Vor allem für manche Unionspolitiker ist "Technologieoffenheit" das Wort der Stunde. Elektromobilität, schön und gut - aber es gibt doch noch andere klimafreundliche Technologien, die sich ausprobieren ließen. Früher war das einmal der aus Pflanzen gewonnene Biosprit, dessen Herstellung dummerweise Regenwälder bedrohte und auch die Preise für Lebensmittel trieb. Diese Idee wurde verworfen. Inzwischen sind es sogenannte "E-Fuels", gewonnen aus erneuerbaren Energien.

Die Idee klingt gut: Überschüssiger Wind- und Sonnenstrom könnte per Elektrolyse Wasserstoff erzeugen. Der wiederum ließe sich - mit Hilfe von Kohlendioxid - synthetisieren. Kraftstoffe wären kein Fall mehr für Scheichs, sondern für Chemiker - und sie wären nicht mal mehr eine Last fürs Klima. Vor allem aber könnte alles bleiben, wie es ist: Deutsche Hersteller könnten weiter ihre Motoren verfeinern, die Tank-Infrastruktur könnte bleiben, wie sie ist, und Autofahrer müssten nicht fürchten, dass ihnen irgendwann der Sprit ausgeht. Wozu da noch Leerrohre?

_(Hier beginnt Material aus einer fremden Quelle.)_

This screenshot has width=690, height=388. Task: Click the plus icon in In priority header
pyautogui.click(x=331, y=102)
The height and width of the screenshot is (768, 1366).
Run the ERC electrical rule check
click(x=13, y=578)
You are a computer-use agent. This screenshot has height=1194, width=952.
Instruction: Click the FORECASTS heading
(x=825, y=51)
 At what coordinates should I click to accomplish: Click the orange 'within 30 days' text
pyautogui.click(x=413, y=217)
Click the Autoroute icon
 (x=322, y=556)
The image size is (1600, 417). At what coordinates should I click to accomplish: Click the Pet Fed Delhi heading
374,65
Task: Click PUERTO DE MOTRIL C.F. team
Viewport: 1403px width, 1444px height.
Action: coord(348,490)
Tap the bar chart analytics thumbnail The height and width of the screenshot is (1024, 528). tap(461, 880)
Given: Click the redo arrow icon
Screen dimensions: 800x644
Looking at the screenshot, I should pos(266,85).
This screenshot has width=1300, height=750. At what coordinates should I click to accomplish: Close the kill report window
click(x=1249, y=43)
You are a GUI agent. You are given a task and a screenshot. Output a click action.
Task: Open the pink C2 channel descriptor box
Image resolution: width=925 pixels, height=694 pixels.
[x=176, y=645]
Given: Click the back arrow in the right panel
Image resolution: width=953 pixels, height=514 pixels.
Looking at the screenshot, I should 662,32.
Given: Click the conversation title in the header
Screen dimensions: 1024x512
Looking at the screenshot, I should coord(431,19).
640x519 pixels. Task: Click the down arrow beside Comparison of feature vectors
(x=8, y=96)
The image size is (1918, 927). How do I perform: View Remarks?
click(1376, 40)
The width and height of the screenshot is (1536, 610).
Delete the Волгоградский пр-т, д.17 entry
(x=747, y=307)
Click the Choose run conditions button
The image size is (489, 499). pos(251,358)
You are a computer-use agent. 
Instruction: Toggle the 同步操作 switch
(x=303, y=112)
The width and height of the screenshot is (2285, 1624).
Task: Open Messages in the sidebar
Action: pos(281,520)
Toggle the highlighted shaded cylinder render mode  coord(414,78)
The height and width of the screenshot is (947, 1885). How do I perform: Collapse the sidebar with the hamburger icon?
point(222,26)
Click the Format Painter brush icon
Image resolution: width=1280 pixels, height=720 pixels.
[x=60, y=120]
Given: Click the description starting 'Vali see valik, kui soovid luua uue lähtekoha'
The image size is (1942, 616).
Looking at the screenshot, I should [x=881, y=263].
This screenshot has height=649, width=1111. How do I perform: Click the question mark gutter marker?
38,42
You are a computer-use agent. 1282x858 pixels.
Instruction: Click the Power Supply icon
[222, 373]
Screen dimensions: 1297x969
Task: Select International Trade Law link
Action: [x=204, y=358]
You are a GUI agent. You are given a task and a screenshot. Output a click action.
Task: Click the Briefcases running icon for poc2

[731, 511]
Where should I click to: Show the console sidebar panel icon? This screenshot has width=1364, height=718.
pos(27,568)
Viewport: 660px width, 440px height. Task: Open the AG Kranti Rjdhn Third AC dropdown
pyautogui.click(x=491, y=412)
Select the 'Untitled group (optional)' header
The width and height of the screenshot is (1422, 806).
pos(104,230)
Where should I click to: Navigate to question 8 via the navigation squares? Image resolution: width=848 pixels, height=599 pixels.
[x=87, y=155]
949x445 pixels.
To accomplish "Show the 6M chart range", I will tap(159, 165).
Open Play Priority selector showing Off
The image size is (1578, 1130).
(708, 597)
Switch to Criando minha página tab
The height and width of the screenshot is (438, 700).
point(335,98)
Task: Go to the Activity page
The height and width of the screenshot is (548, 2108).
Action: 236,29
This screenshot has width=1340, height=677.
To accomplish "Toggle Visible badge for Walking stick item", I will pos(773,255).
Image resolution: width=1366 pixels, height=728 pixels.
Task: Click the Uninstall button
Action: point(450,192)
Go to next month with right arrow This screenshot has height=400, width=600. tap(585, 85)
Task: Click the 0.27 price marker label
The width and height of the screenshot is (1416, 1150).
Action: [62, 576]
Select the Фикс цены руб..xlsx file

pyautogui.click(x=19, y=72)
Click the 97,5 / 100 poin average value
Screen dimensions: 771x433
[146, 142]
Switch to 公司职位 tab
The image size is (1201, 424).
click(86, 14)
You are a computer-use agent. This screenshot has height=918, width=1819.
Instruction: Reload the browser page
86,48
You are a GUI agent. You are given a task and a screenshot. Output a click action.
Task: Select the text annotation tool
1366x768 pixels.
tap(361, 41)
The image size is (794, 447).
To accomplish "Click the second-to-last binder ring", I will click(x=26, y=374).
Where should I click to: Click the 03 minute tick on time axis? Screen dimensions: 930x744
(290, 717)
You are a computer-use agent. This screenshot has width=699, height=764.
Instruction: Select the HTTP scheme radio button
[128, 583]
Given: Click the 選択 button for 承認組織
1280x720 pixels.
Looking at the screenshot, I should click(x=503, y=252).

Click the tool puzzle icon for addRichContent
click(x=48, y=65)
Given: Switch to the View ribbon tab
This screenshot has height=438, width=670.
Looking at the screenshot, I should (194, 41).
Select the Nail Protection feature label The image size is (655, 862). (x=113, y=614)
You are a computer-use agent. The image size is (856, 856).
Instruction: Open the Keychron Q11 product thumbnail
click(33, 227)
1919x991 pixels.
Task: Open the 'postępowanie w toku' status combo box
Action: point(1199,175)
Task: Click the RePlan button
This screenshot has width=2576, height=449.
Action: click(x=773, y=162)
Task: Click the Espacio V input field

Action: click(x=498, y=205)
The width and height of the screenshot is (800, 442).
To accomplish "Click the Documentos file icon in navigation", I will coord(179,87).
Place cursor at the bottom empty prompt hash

Doch diese Art von Technologieoffenheit ist ein Illusionstheater, mehr nicht. Das beginnt mit der Effizienz dieser "E-Fuels". Anders als bei E-Autos, bei denen erneuerbarer Strom über eine Batterie direkt den Motor antreibt, braucht es bei synthetischen Kraftstoffen zwei Stufen der Umwandlung. Erst wird der Kraftstoff aus erneuerbarer Energie hergestellt, dann wird er im Motor verbrannt und so abermals in Energie gewandelt. Nur etwas mehr als zehn Prozent der eingesetzten Energie landen auf der Straße, beim E-Auto sind es 70 Prozent und mehr. Anders gesagt: Im E-Auto kommt man mit derselben Menge Strom sieben Mal so weit.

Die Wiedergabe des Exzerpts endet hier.